WASHINGTON/VENICE, Louisiana (Reuters) - President Barack Obama on Saturday blamed the massive Gulf of Mexico oil spill on "a breakdown of responsibility" at energy giant BP Plc as he unveiled a commission to investigate the disaster.
Obama, in his weekly radio and Internet address, also said offshore oil drilling could only go forward if there were assurances that such accidents would not happen again.
While ramping up pressure on companies linked to the still uncapped spill -- BP, Halliburton and Transocean Ltd -- he said he would also hold Washington accountable for mending its ways.
"First and foremost, what led to this disaster was a breakdown of responsibility on the part of BP and perhaps others, including Transocean and Halliburton," Obama said in his toughest remarks yet on companies linked to the spill.
"And we will continue to hold the relevant companies accountable not only for being forthcoming and transparent about the facts surrounding the leak, but for shutting it down, repairing the damage it does, and repaying Americans who've suffered a financial loss," he said.
A month after the well blowout and rig explosion that killed 11 workers, sheets of rust-colored heavy oil are clogging fragile marshlands on the fringes of the Mississippi Delta, damaging fishing grounds and wildlife.
In his executive order announcing former Democratic Senator Bob Graham and former Environmental Protection Agency chief William Reilly would co-chair the commission, Obama made his first reference to the possibility of a criminal probe.
"The commission shall ensure that it does not interfere with or disrupt any ongoing or anticipated civil or criminal investigation or law enforcement activities or any effort to recover response costs or damages arising out of the Deepwater Horizon explosion, fire and oil spill," the order stated.
The administration is keeping the pressure on BP on many fronts as it strives to show it is being resolute in the face of what many believe is already the worst U.S. oil spill, eclipsing the 1989 Exxon Valdez accident in Alaska.
The U.S. Environmental Protection Agency expressed frustration on Saturday when it released BP's response to its directive on dispersants instructing the company to evaluate pre-approved dispersants for toxicity and effectiveness.
It accused BP and some of the manufacturers involved of withholding information by invoking business confidentiality.
"EPA continues to strongly urge these companies to voluntarily make this information public so Americans can get a full picture of the potential environmental impact of these alternative dispersants," it said. It did not name the companies.

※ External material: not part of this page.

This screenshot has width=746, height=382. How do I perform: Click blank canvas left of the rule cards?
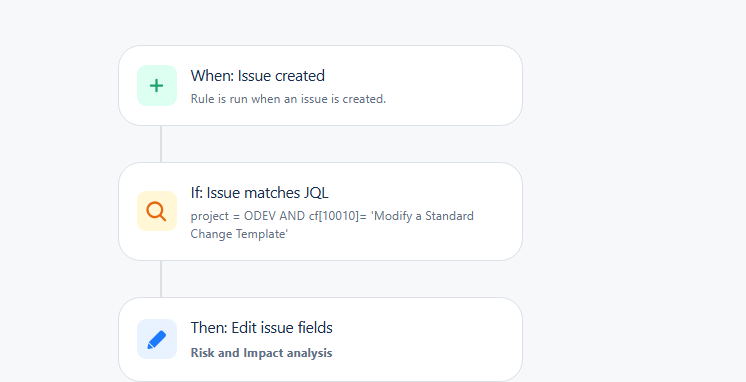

In its response released by the EPA, BP said Corexit, a dispersant manufactured by Nalco Holding Co that it has been using, was the only one immediately available in sufficient quantities to tackle the spill and "remains the best option for subsea application."
It also said that "within 28 days of application it does not persist in the environment" and asked to discuss the situation with the Coast Guard and the EPA before they issue "directives requiring a change in dispersant products."
Some environmentalists worry the chemicals in dispersants may have a lasting harmful impact.
EPA Administrator Lisa Jackson will return to the Gulf Coast on Sunday to monitor its response while Secretary of the Interior Ken Salazar travels to the BP Command Center in Houston to get an update from the federal science team working on the problem.
BP made no immediate comment on Obama's suggestion that it was to blame for the deep-sea disaster. But the company's chief executive, Tony Hayward, said he welcomed the establishment of the commission and pledged to work with its co-chairmen.
"We share the goal of the president and the public to know what happened to cause this accident and what regulatory and industry changes are needed to help prevent something like this from happening again," Hayward said in a statement.
BP on Friday revised downward an earlier estimate that one of its containment solutions, a 1-mile-long siphon tube inserted into the larger of two seabed leaks, was catching 5,000 barrels (210,000 gallons/795,000 liters) of oil per day.
BP captured 2,200 barrels in the 24 hours to midnight, according to the incident response team, the same figure it had for the previous 24-hour period.
"To me from the very beginning with BP it was nothing but public relations," said Roger Halphen, a south Louisiana school teacher who has worked both in the oil industry and as a commercial fisherman.
"It's just a disaster. Everybody was sleeping on this and all of a sudden here it is," he said of oil fouling the coast.
The weather at least was cooperating.
"There's very little chance of rain and plenty of visibility with low winds and fairly smooth seas," said Ken Graham, head of the National Weather Service office in New Orleans. "For things they need to do out there, they've got a pretty good window of opportunity.
Favorable conditions are expected through the weekend, he said. High winds and rough seas can hinder efforts to burn off or skim oil from the surface.
Louisiana authorities are desperate to start building sand levees to keep the spill from swamping their coast, but experts have serious doubts about the $350 million project.
The company's next planned step is a "top kill" -- pumping heavy fluids and then cement into the gushing well to plug it.
Many scientists dismiss an original 5,000 bpd estimate of the total leaking oil -- often defended by BP executives -- as ridiculously low and say it could be 70,000 barrels (2.9 million gallons/11 million liters) per day or more.